Crystal Quest, dressed in one of her signature pantsuits with wide lapels and a dress shirt with frills down the chest, scraped back her chair and stood up. Taking their cue from her, the wallahs from the DDO jumped to their feet. “Get it into your head that Triple Border isn’t the Club Med,” Quest reminded Lincoln. “The group we know least about—the group which interests us the most—is this al-Qa’ida entity. Bring home the bacon on the Saudi and al-Qa’ida, Lincoln, and I’ll personally see to it you get one of the Company’s jockstrap medals.” She added with a leer: “Pin it on you myself.” The DDO contingent all laughed. As Quest headed for the door, Kiick offered his hand across the table and Lincoln, half rising from his chair, shook it. “Our cutout will make herself known to you by saying something about Giovanni da Varrazano and the bridge named after him.” Kiick added, “Holy mackerel, watch your ass when you get to Triple Border. You’ll be rubbing shoulders with mighty ornery folks.”
Crystal Quest’s voice, suffused with satisfaction at her own morbid sense of humor, came drifting back over her shoulder: “Whatever you do, Lincoln, stay away from swimming pools.”
Hanging out with Leroy Streeter in a booth at the rear of the Kit Kat Klub on the main drag of Foz do Iguaçú for the second night running, polishing off the last of the sirloin steak and French fries, washing it down with cheap Scotch in a shot glass and lukewarm beer chasers drunk straight from the bottle, Lincoln watched the hookers slotting coins into the jukebox and swaying in each other’s arms to the strains of “Don’t Worry, Be Happy,” which, judging from the fact that it was played over and over, night after night, was either number one on the Brazilian hit parade or the only 45-rpm record in the machine still functioning. Leroy had just come down the narrow stairs leading to a dark hallway with two bedrooms off of it, having gotten his ashes hauled (as he put it) for the second time that night. The skinny teenage girl with the red-dyed hair worked into a chignon on the top of her head to add height and age came down behind him, ironing the folds of a thin shift with her palms as she tottered back to the bar on spiked high heels. “I prefer jailbait,” Leroy informed his new found friend as he signalled for another bottle of beer. “They got theirselves tight snatches and do whichever you tell ’em to without raising a fuss or renegotiating the price. Can’t figure what you got ’gainst getting laid, Lincoln. Like I told you, the girls here is all clean as whistles.”

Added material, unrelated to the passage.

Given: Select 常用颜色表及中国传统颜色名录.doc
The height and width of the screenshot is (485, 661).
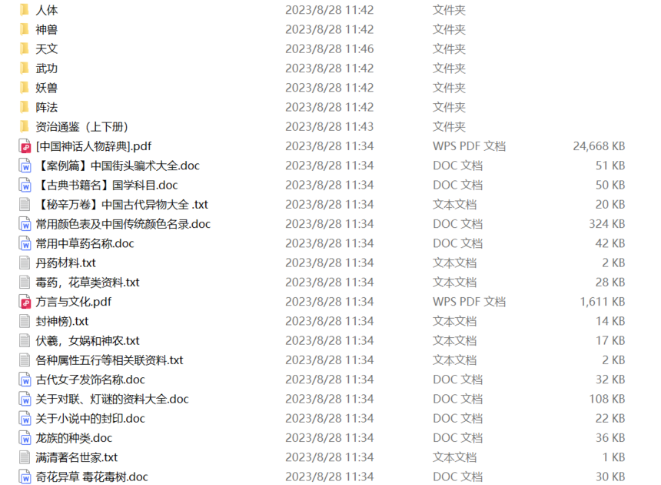Looking at the screenshot, I should coord(123,224).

“They’re only clean as the last whistle they blew,” Lincoln said. “Last thing I need to come down with is gonorrhea. Wind up costing me two hundred fifty grand to get screwed.”
“I see what you’re saying,” Leroy said. He looked over at the dancers padding around on the broad pine planks of the floor in front of the jukebox; one young man, whom Leroy had identified as a Pakistani he’d seen at Daoud’s boondock training camp, was hugging Leroy’s skinny friend with the red-dyed hair and dancing in place, shifting his weight from foot to foot in time to the music. “I don’t hold with females dancing with females,” the Texan told Lincoln, aiming his chin in the direction of the hookers who hung limply in each other’s arms, their backs slightly arched, their painted lids closed, their heads falling off to one side as if their necks weren’t strong enough to support the weight of their elaborate hairdos. “It ain’t normal, is my view, in the sense that lesbian love ain’t normal. If God meant women to fuck women he would have given some of them dicks. The hell kind of music is that anyway? Don’t worry, be happy is how I aim to pass the rest of my days on earth once all this is over with.”
Lincoln decided the moment had come to see whether his efforts at bonding with the Texan had paid off. Bending over the table, lowering his voice so the two Brazilians in the next booth couldn’t make out what he was saying, he asked, “Once all
Leroy, a little man who wanted people to think of him as big, couldn’t resist bragging. “Between you and me and the fly on the wall over there, I’m gonna go and personally drive it through the Holland Tunnel,” he replied, leaning forward until their foreheads were almost touching. “Gonna set the fuse and blow it up in downtown Manhattan and flatten a square mile of Wall Street real estate, is what I’m gonna do with it.”
Sinking back, Lincoln whistled through his teeth. “You guys aren’t fucking around—you’re going straight for the jugular.”
“Fucking A we’re not fucking around,” Leroy said, squirming gleefully on his banquette.